Le principe est simple : collecter un maximum de piles usagées via les établissements scolaires, tout en sensibilisant les plus jeunes aux bons gestes de tri. Le concours existe depuis plus de quinze ans maintenant. Les établissements qui souhaitent participer s’inscrivent directement sur notre site internet et cette inscription est ouverte à l’ensemble des écoles de toute la Nouvelle-Calédonie, sur les trois provinces.
Une fois inscrits, nous mettons à leur disposition des bacs de collecte. Le concours démarre en mars et se termine en septembre. Pendant toute cette période, nous encourageons les établissements à mener des actions de sensibilisation en interne pour booster les dépôts. En fin de concours, les bacs sont collectés puis pesés, ce qui permet d’établir un classement. Cinq établissements sont récompensés selon un ratio calculé en fonction du poids collecté par élève, pour ne pas pénaliser les plus petites structures. Les gagnants reçoivent une dotation financière destinée à soutenir leurs projets pédagogiques.

Quels enseignements tirez-vous de l’édition 2025, et qu’est-ce que ces résultats vous disent de l’engagement des élèves et des équipes éducatives ?
En 2025, nous avons eu 50 établissements inscrits au concours et, grâce à leur mobilisation, nous avons réussi à collecter 3 350 kilos de piles usagées. C’est un résultat dont on peut être fiers collectivement mais qu’on ne considère pas comme un plafond. Ce score montre surtout que la marge de progression est réelle et que l’engagement des élèves et des familles peut encore faire bouger les curseurs.
Ce qui est remarquable, c’est la dynamique que ce concours enclenche au-delà des murs de l’école. Les élèves ramènent le message à la maison, les familles fouillent dans leurs tiroirs, les voisins s’y mettent aussi. C’est exactement l’effet de levier qu’on recherche : partir du geste simple pour créer une prise de conscience plus large.
Quels sont vos objectifs pour 2026 et qu’est-ce qui pourrait permettre d’aller encore plus loin dans la mobilisation des établissements ?

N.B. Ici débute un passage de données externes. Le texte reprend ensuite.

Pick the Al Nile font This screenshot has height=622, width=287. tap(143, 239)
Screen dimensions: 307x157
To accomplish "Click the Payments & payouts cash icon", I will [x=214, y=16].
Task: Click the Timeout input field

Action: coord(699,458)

Pour 2026, l’objectif est clair : atteindre les 4 tonnes de piles collectées, voire les 5 tonnes si la mobilisation est au rendez-vous. C’est ambitieux mais tout à fait atteignable si davantage d’établissements franchissent le pas de l’inscription.

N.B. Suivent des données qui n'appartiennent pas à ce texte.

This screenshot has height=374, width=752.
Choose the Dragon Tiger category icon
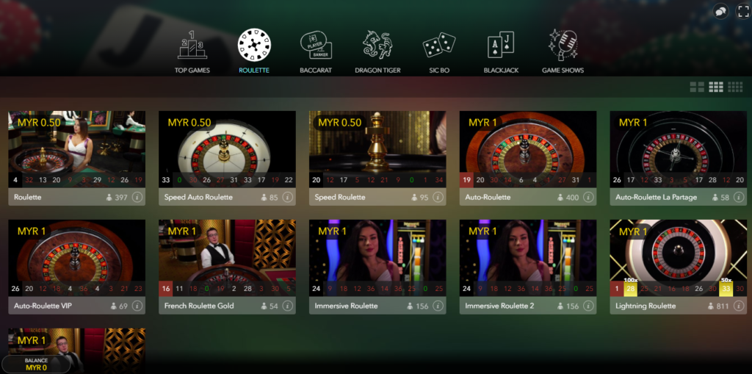click(378, 45)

Le message que je voudrais adresser aux directeurs et aux enseignants qui hésitent encore, c’est que ce concours est vraiment accessible. Il ne demande pas une organisation complexe. Une communication auprès des familles, des bacs mis à disposition et la collecte se met en route naturellement. Au-delà de l’aspect compétitif, c’est avant tout un formidable outil pédagogique pour ancrer les bons réflexes dès le plus jeune âge, ce qui, à l’échelle du territoire, a un impact environnemental direct et concret.